» **YOUR INSTRUCTIONS**
Read through the material below and copy each line in which the word "folder" occurs.

» **DATA UNDER STUDY**

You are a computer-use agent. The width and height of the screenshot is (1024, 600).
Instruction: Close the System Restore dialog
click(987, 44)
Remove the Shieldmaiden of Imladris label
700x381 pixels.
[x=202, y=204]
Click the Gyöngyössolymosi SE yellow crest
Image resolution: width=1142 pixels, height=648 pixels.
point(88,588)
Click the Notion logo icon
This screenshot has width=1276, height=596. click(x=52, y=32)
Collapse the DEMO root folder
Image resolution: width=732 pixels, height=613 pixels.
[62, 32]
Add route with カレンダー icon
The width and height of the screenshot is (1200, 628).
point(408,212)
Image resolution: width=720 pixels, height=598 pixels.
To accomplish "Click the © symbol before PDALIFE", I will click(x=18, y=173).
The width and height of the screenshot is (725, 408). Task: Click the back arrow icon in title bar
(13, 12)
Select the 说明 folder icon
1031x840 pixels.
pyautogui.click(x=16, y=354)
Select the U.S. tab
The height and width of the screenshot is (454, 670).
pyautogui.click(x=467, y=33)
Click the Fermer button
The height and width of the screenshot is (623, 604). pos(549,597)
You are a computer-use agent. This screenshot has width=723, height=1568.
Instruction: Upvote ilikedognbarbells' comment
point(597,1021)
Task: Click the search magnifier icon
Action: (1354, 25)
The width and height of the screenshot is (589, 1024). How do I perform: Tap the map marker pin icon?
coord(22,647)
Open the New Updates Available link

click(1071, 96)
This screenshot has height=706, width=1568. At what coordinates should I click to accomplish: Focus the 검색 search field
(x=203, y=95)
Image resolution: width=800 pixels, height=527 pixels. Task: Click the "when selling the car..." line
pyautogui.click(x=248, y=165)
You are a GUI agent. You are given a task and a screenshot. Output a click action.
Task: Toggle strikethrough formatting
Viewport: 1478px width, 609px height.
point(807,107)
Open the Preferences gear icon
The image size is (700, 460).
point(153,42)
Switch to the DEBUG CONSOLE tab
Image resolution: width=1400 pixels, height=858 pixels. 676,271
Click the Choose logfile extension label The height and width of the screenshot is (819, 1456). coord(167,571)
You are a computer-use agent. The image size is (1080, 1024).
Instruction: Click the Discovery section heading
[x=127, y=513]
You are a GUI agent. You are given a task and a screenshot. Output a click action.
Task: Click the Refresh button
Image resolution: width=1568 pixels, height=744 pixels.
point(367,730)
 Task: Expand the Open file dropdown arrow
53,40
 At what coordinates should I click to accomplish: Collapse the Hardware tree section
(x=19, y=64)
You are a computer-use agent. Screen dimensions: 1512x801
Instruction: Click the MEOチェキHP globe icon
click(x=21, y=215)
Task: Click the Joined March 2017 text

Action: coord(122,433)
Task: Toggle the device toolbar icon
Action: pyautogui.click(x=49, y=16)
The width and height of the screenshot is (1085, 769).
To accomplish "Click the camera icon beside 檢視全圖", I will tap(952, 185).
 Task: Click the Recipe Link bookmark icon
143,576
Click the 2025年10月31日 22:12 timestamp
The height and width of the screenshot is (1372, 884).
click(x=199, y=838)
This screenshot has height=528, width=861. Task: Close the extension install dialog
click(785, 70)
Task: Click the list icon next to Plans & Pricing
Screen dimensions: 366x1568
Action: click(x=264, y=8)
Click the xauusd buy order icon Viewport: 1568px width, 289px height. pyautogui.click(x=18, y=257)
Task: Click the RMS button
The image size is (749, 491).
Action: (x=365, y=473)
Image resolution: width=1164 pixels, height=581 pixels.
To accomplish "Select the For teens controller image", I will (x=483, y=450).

» **ANSWER SECTION**
Collapse the DEMO root folder
Select the 说明 folder icon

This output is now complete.